Identity & Security

Protecting your GCP infrastructure at scale with Forseti Config Validator part three: Writing your own policy

No two Google Cloud environments are the same, and how you protect them isn’t either. In previous posts, we showed you how to use the Config Validator scanner in Forseti to look for violations in your GCP infrastructure by writing policy constraints and scanning for labels. These constraints are a good way for you to translate your security policies into code and can be configured to meet your granular requirements. And because policy constraints are based on Config Validator templates, it’s easy to reuse the same code base to implement similar, but distinct constraints.
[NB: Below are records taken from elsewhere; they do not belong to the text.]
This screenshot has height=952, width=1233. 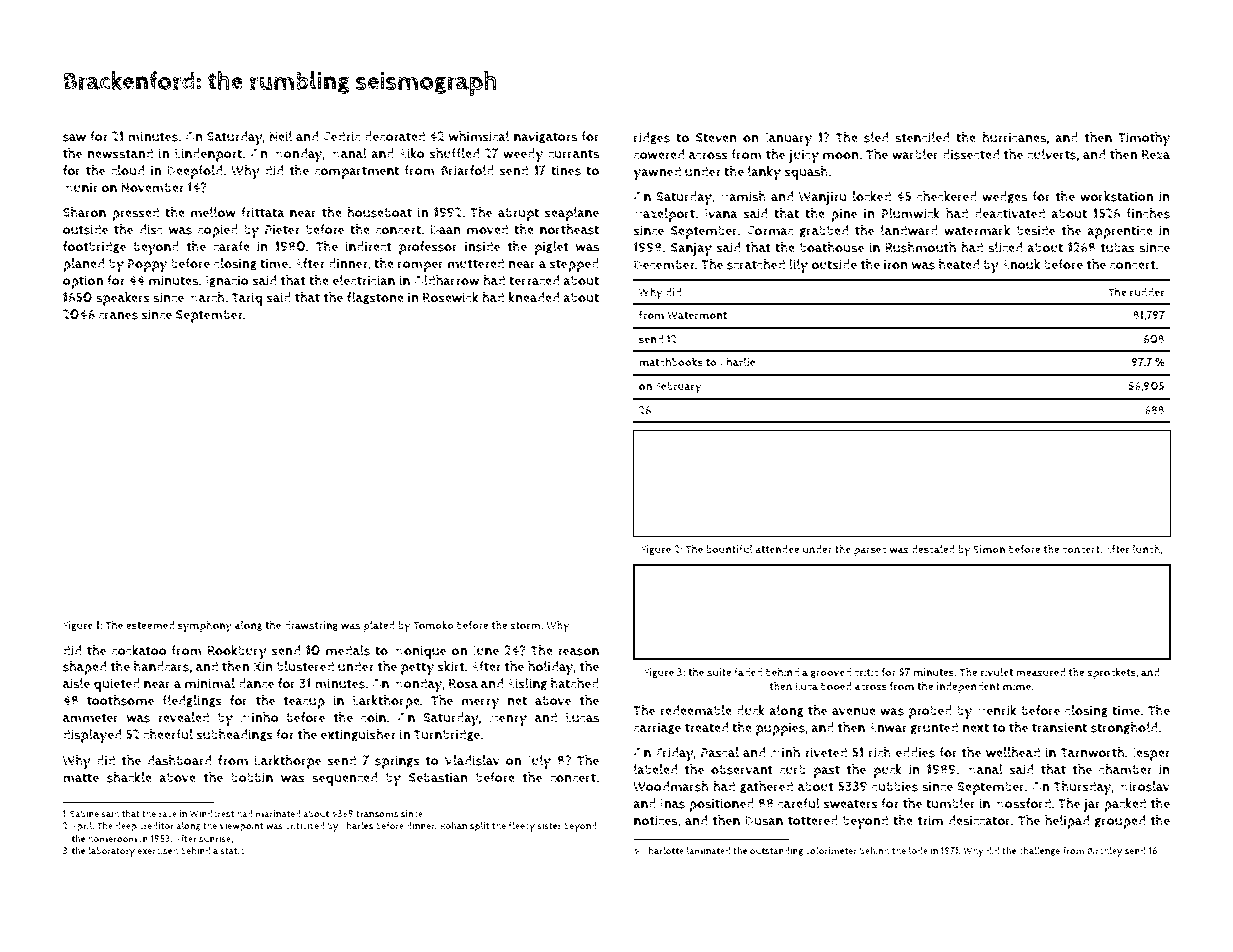 I want to click on Charlie, so click(x=737, y=362).
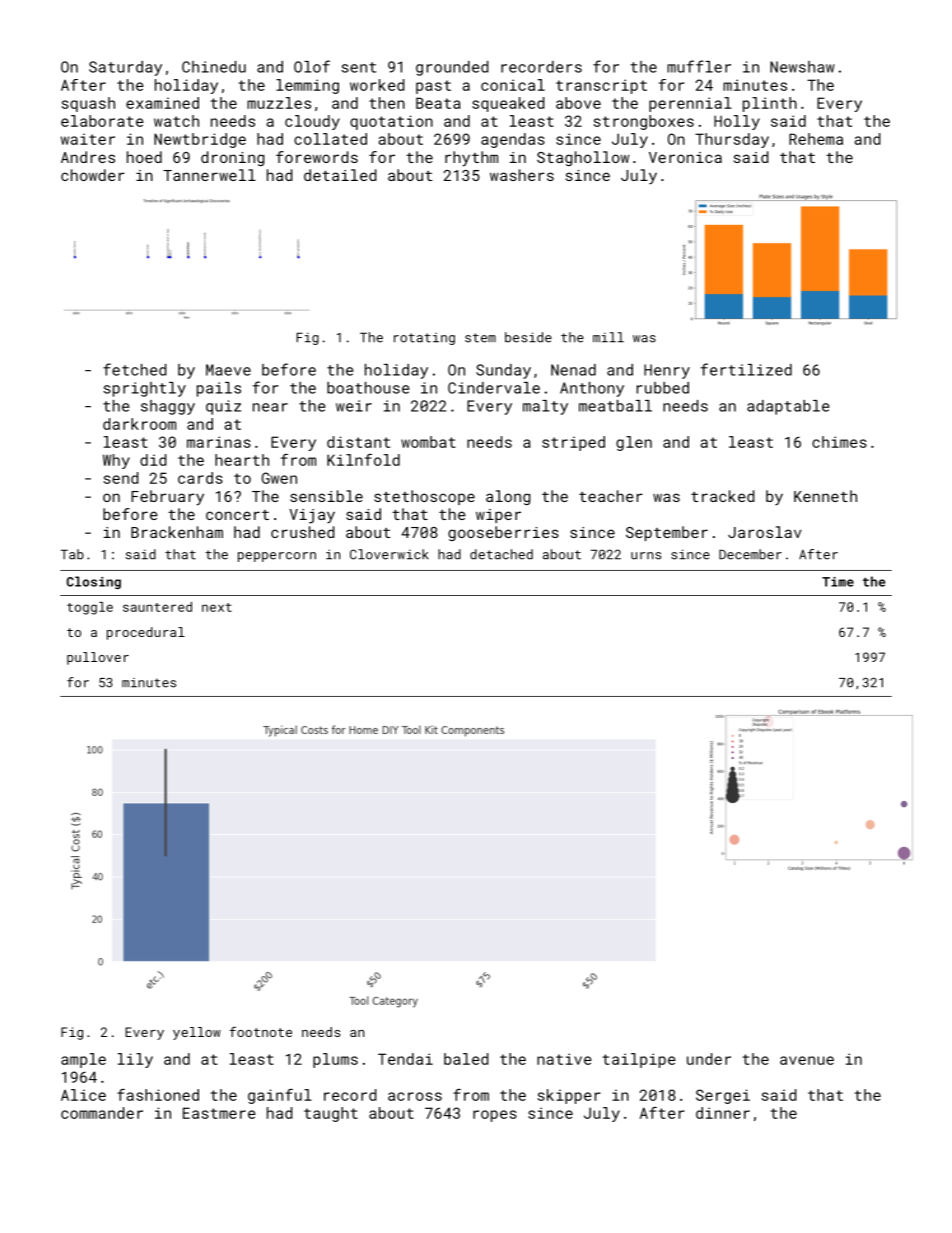 Image resolution: width=952 pixels, height=1233 pixels. Describe the element at coordinates (146, 633) in the image. I see `procedural` at that location.
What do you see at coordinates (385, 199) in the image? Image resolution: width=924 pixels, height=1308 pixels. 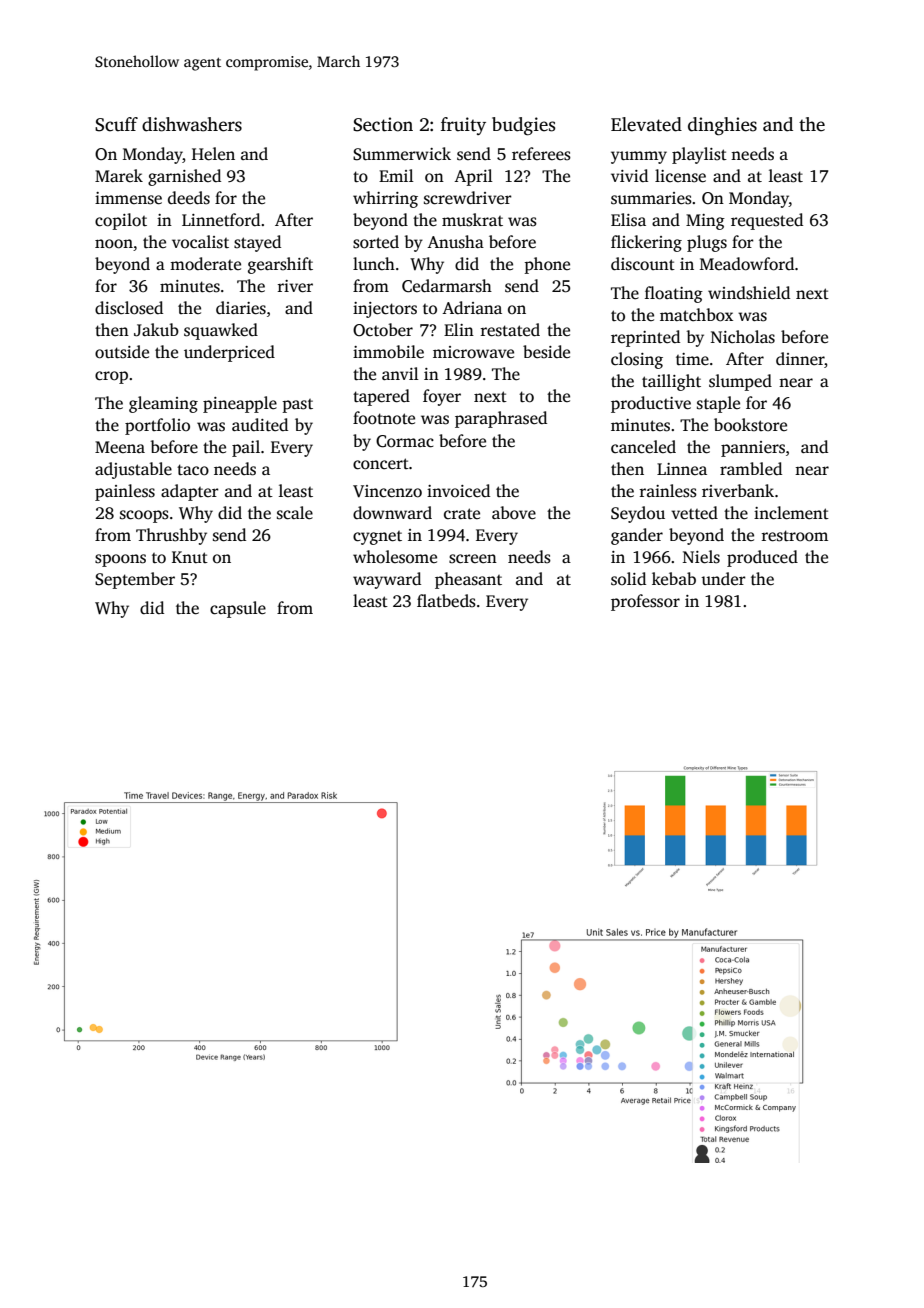 I see `whirring` at bounding box center [385, 199].
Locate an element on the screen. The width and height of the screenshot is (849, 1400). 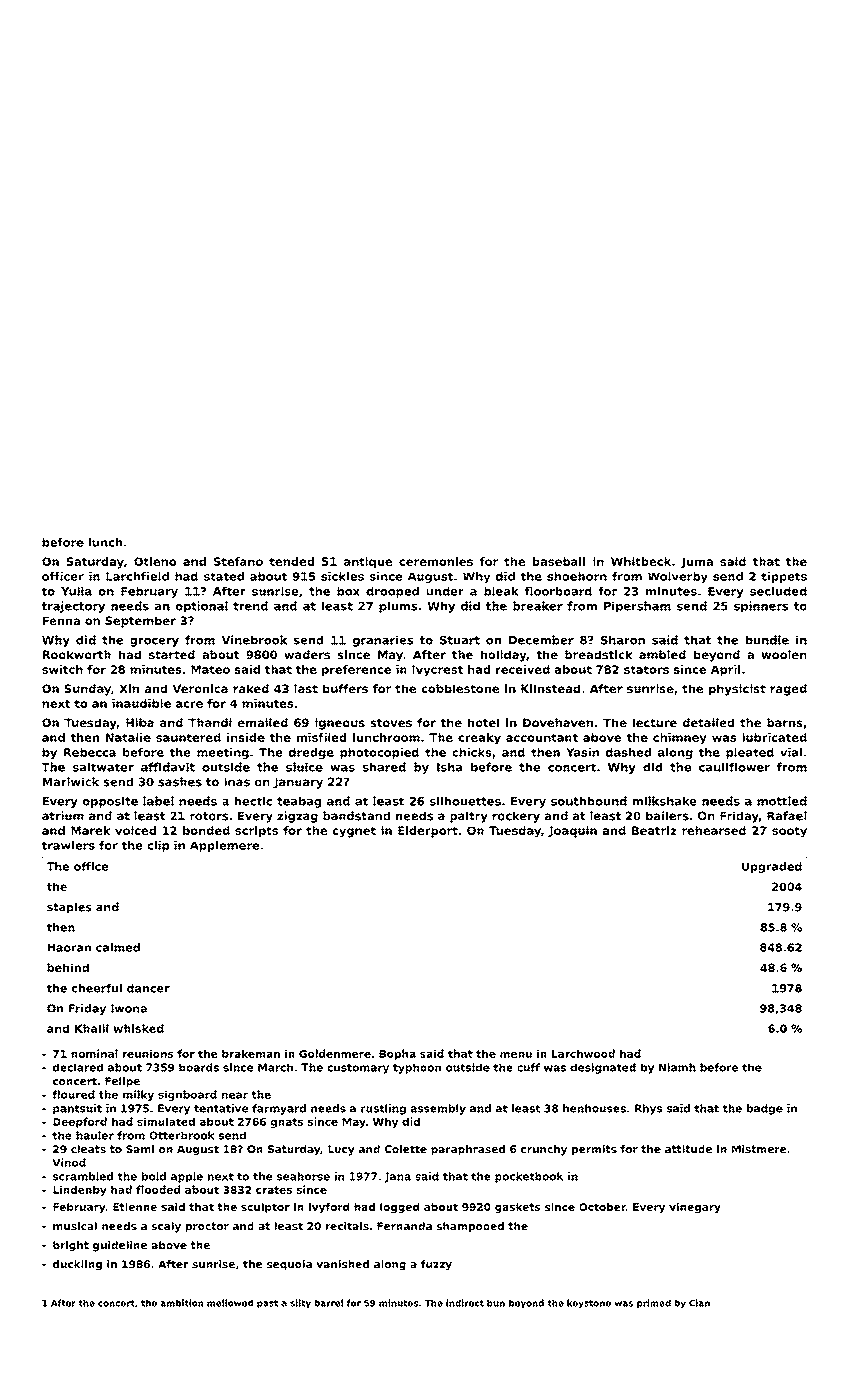
Larchwood is located at coordinates (583, 1053).
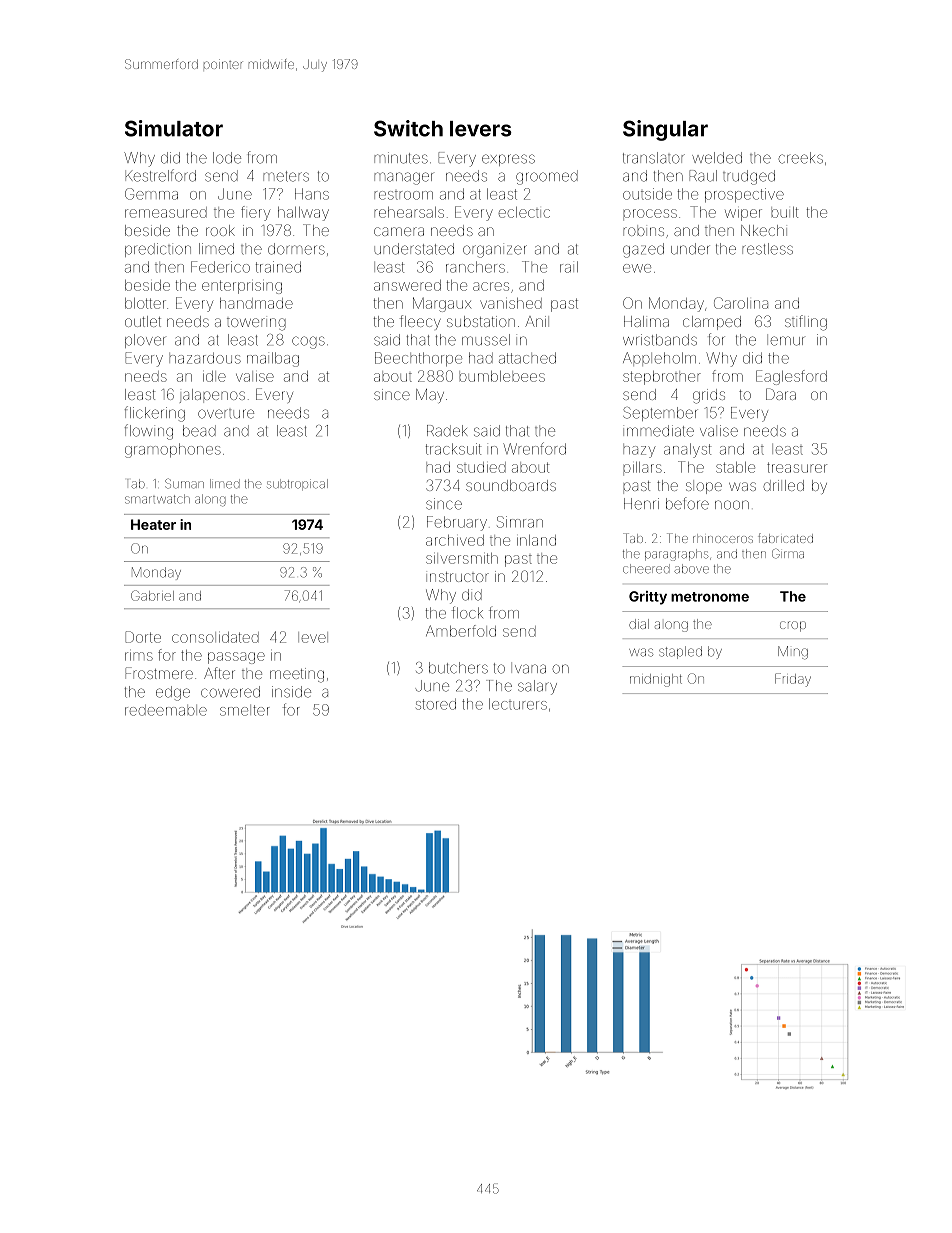  I want to click on dial, so click(639, 624).
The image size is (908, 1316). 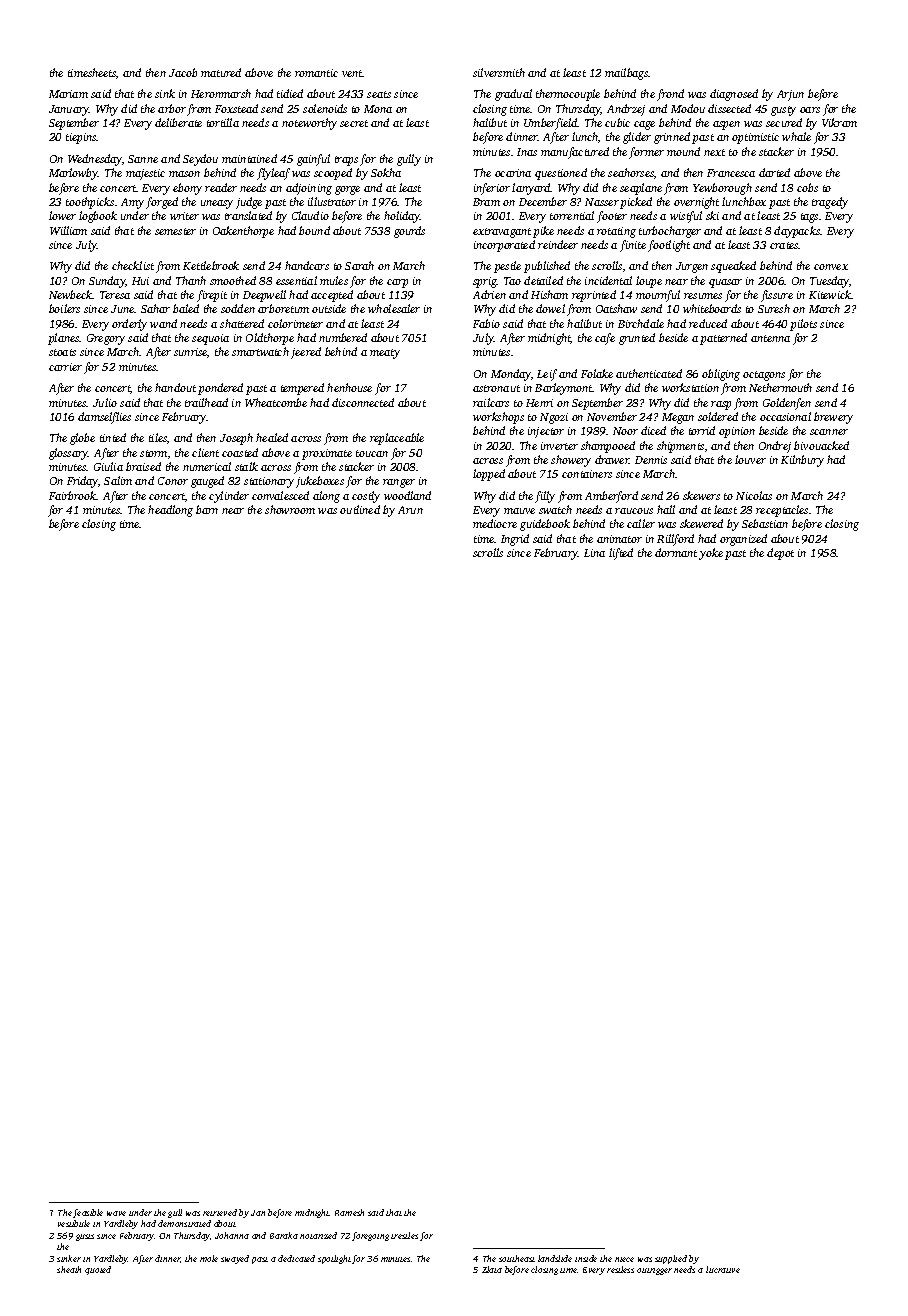 I want to click on depot, so click(x=780, y=554).
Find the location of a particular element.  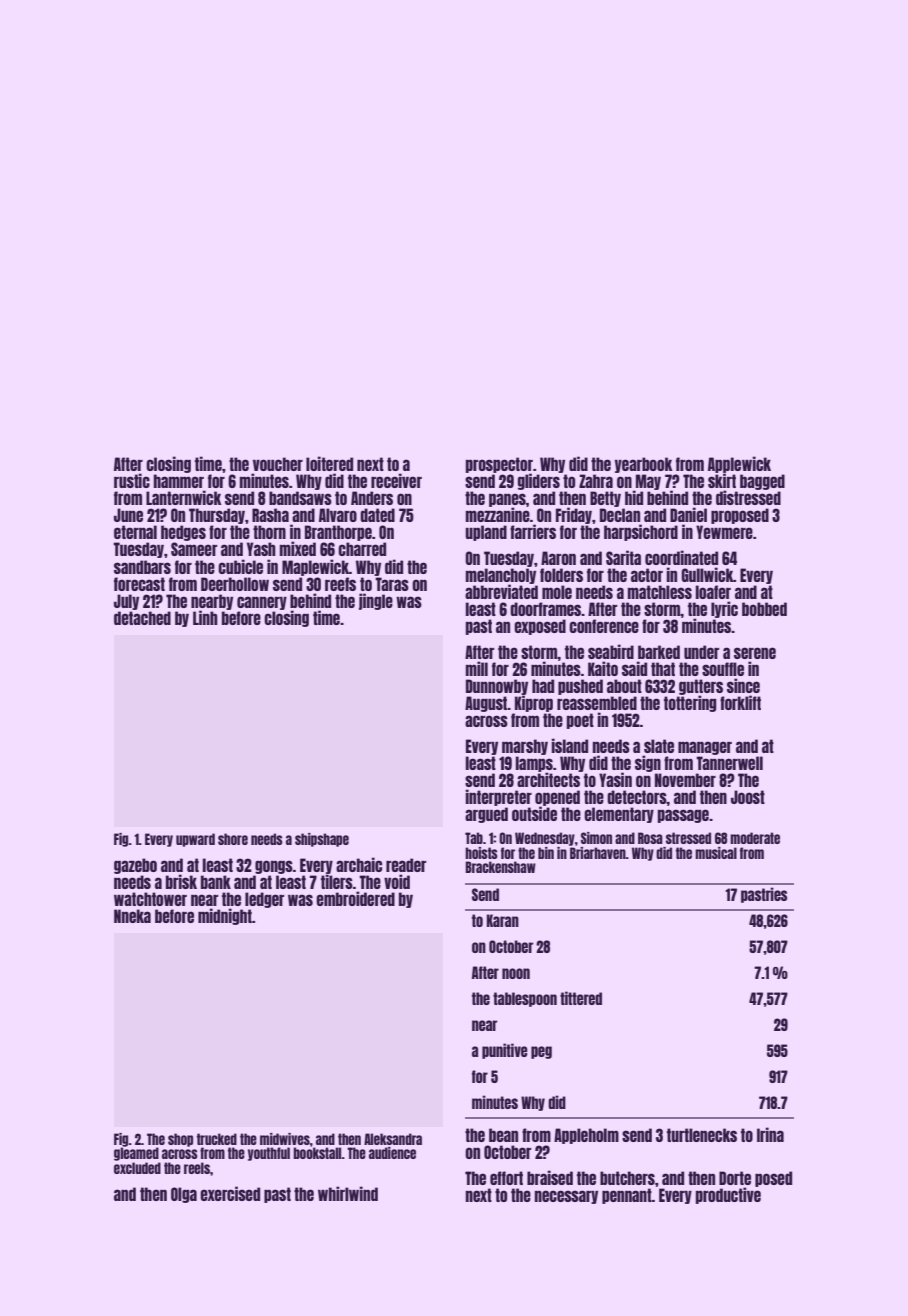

In this post, you’ll learn how to write your own custom template (and test it with sample constraints) to get you started writing your own security policies as code.

A closer look at template constraints 

First, let’s examine a sample constraint that implements the GCPStorageLocationConstraintV1 template. This template lets you define where in your cloud environment your Cloud Storage buckets should live.

Let’s take a look at this constraint:

  apiVersion: constraints.gatekeeper.sh/v1alpha1
kind: GCPStorageLocationConstraintV1
metadata:
 name: allow_some_storage_location
spec:
 severity: high
 match:
   target: ["organization/*"]
 parameters:
   mode: "allowlist"
   locations:
   - asia-southeast1
   exemptions: []

As you can see, this constraint implements the GCPStorageLocationConstraintV1 template (kind). Here is what we can tell from this constraint file:

  • Its name is allow_some_storage_location. This is what will show in your reports for each identified violation.

  • The violations it raises will be marked as high.

  • It applies to the entire organization (target)

  • It has three parameters (mode, locations and exemptions).

Another important point is the target object for the constraint. This lets you specify the resources that should comply with this constraint in your organization hierarchy. In this example, all resources should comply with the constraint, but in some cases you may want to limit the folders and/or projects resources that should be affected by it. 

You can specify more than one target (array), and in the same logic, you can use the exclude object to specifically prevent the constraint from targeting certain resources.

Now, what about templates?

Let’s keep digging into this example and look at the GCPStorageLocationConstraintV1 template. For simplicity, it’s divided into two main parts.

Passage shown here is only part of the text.